The spectrum of a bounded operator is closed, which implies the unit circle, {|λ| = 1} ⊂ C, is in σ(T). Also, T* has no eigenvalues, i.e. σ_p(T*) is empty. Again by reflexivity of l ^p and the theorem given above, we have that σ_r(T) is also empty. Therefore, for a complex number λ with unit norm, one must have λ ∈ σ_p(T) or λ ∈ σ_c(T). Now if |λ| = 1 and

$T x = \lambda x, \; i.e. \; (x_2, x_3, x_4, \cdots) = \lambda (x_1, x_2, x_3, \cdots),$

then

$x = x_1 (1, \lambda, \lambda^2, \cdots),$

which can not be in l ^p, a contradiction. This means the unit circle must be the continuous spectrum of T.

For the right shift T*, σ_r(T*) is the open unit disk and σ_c(T*) is the unit circle.

For p = 1, one can perform a similar analysis. The results will not be exactly the same, since reflexivity no longer holds.

[edit] Unbounded operators

The spectrum of an unbounded operator can be divided into three parts in exactly the same way as in the bounded case.

[edit] Self adjoint operators on Hilbert space

Hilbert spaces are Banach spaces, so the above discussion applies to bounded operators on Hilbert spaces as well, although possible differences may arise from the adjoint operation on operators. For example, let H be a Hilbert space and T ∈ L(H), σ(T*) is not σ(T) but rather its image under complex conjugation.

For a self adjoint T ∈ L(H), the Borel functional calculus gives additional ways to break up the spectrum naturally.

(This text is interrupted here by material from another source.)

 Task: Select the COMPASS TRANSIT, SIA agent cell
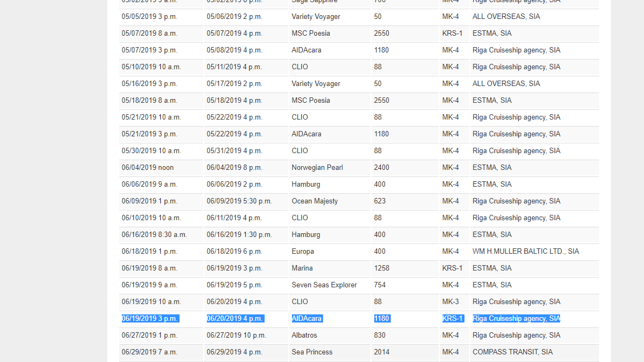(x=512, y=352)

[edit] Borel functional calculus

Further information: Borel functional calculus

This subsection briefly sketches the developement of this calculus. The idea is to first establish the continuous functional calculus then pass to measurable functions via the Riesz-Markov representation theorem. For the continuous functional calculus, the key ingredients are the following:

1. If T is self adjoint, then for any polynomial P, the operator norm

$\| P(T) \| = \sup_{\lambda \in \sigma(T)} |P(\lambda)|.$

2. The Stone-Weierstrass theorem, which gives that the family of polynomials (with complex coefficients), is dense in C(σ(T)), the continuous functions on σ(T).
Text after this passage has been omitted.